Learning Speech Representations with Flexible Hidden Feature Dimensions
Huaizhen Tang (University of Science and Technology of China); Xulong Zhang (Ping An Technology (Shenzhen) Co., Ltd.); Jianzong Wang (Ping An Technology (Shenzhen) Co., Ltd); Ning Cheng (Ping An Technology (Shenzhen) Co., Ltd); Jing Xiao (Ping An Insurance (Group) Company of China)
-
SPS
IEEE Members: $11.00
Non-members: $15.00
Non-parallel many-to-many voice conversion is a kind of style transfer task in speech. Recently, AutoVC has been applied in this field as a popular solution, as it can achieve distribution-matching style transfer by training only the reconstruction loss. However, in order to strike a good balance between timbre disentanglement and sound quality, AutoVC requires imposing very strict constraints on the dimensionality of the latent representation.
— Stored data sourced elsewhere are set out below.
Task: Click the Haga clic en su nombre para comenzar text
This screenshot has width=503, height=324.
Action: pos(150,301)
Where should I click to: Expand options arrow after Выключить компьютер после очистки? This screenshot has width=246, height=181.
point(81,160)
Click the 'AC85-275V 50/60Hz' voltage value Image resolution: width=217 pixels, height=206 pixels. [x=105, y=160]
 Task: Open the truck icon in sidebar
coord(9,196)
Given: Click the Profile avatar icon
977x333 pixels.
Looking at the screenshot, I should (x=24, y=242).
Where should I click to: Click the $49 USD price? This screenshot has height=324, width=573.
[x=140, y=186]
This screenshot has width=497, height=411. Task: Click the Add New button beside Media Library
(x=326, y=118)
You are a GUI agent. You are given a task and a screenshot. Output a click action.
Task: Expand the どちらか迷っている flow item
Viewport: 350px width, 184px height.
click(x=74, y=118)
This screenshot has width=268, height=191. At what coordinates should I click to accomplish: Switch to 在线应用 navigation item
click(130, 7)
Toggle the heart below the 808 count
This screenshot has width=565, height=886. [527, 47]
This constraint affects the quality of the converted speech while making it challenging to apply to other datasets directly. This paper proposes a new voice conversion framework that uses only one encoder to obtain timbre and content information by partitioning the latent space in the channel dimension. Furthermore, two different types of classifiers and two additional reconstruction losses are proposed to ensure that different parts of the latent space contain only separated content and timbre information, respectively. Experiments on the VCTK dataset show that the proposed model achieves state-of-the-art results in terms of the naturalness and similarity of converted speech. In addition, we experimentally show that for different division proportions of latent space, the content and timbre information will always be well separated.